Entering the late Jenni Rivera's palatial home in Encino, Calif., it’s hard not to be reminded of her.
The letters “JR” are engraved on the main door handles and inscribed on the marble floor in the entrance foyer. Butterflies — symbolic of her metamorphosis from a Mariposa de Barrio into banda’s reigning queen — decorate the staircase leading to some of the mansion’s seven bedrooms. Within these walls, it’s impossible to forget how hard the daughter of Mexican immigrants in Long Beach, Calif., worked to achieve the American Dream and to build a trans-generational empire.
No one is more aware of the hardships and triumphs than La Diva de la Banda’s eldest daughter, Janney Rivera, the blossoming singer who is better known by the nickname her uncle gave her: Chiquis. If Jenni, who had Chiquis at age 15, was the queen of regional Mexican music, then Chiquis was the obvious heir to her mother’s throne. But instead of applauding Chiquis for launching her own career as an artist, many die-hard Jenni fans dislike the idea of her daughter stepping into the spotlight.
Chiquis emerges from a room next to the kitchen, makeup-free and hair pulled back in a messy bun. It’s far from the glam image we’re used to seeing on social media, where she touts more than 3 million followers, but it’s unfiltered and real — two of the qualities that make her so endearing to fans who collectively call themselves the Boss Bee Nation. “Sorry to keep you waiting,” she says warmly. “I just came back from a cycling class and finished my meditation.”
Chiquis, 29, is remarkably similar to her mother — from her beautiful curves down to her mannerisms. Having served as consigliere in Jenni Rivera Enterprises, a multimillion-dollar company encompassing music, TV, clothing, fragrances and more, Chiquis launched her own career as a singer in 2014, and plans to release her debut album, a bilingual mix of banda and pop, in May.

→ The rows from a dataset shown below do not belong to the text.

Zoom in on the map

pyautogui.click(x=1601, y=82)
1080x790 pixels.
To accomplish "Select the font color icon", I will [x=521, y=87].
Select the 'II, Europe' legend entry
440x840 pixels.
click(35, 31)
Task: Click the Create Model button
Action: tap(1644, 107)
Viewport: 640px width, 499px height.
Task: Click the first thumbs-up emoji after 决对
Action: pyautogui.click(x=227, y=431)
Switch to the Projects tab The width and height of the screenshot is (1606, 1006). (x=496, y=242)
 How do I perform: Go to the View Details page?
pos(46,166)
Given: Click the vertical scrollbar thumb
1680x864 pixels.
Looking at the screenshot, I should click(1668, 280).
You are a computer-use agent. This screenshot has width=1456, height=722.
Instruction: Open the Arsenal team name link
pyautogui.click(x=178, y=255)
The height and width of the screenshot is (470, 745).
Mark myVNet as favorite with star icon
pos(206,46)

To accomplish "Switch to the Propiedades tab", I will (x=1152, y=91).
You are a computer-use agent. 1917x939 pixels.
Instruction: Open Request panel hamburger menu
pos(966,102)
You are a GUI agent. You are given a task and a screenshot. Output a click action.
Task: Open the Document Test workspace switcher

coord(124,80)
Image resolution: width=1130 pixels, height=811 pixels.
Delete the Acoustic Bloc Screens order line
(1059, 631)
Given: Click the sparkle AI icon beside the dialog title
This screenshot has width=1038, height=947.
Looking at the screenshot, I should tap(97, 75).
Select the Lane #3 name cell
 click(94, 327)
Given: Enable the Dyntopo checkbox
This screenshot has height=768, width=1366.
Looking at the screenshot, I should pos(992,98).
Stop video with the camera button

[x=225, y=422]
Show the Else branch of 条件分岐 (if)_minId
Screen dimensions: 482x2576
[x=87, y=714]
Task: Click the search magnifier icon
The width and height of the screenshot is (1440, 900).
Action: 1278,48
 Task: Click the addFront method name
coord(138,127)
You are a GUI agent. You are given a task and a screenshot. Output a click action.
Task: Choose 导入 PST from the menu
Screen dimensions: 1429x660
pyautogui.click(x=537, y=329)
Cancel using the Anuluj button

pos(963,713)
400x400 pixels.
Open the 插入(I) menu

Preceding the album will be Chiquis’s memoir, Forgiveness, due out April 7 from Atria Books, in which she breaks her silence about her painful life experiences, including the events that led to the now-famous rift between her and her mother two months before Rivera’s plane crashed in Mexico on December 9, 2012, a time Chiquis calls “the worst two months of my life.”
Wrapped in a fleece blanket adorned with printed photos of Jenni, Chiquis is ready to set the record straight on some of the more flagrant misconceptions that have been circulating on social media.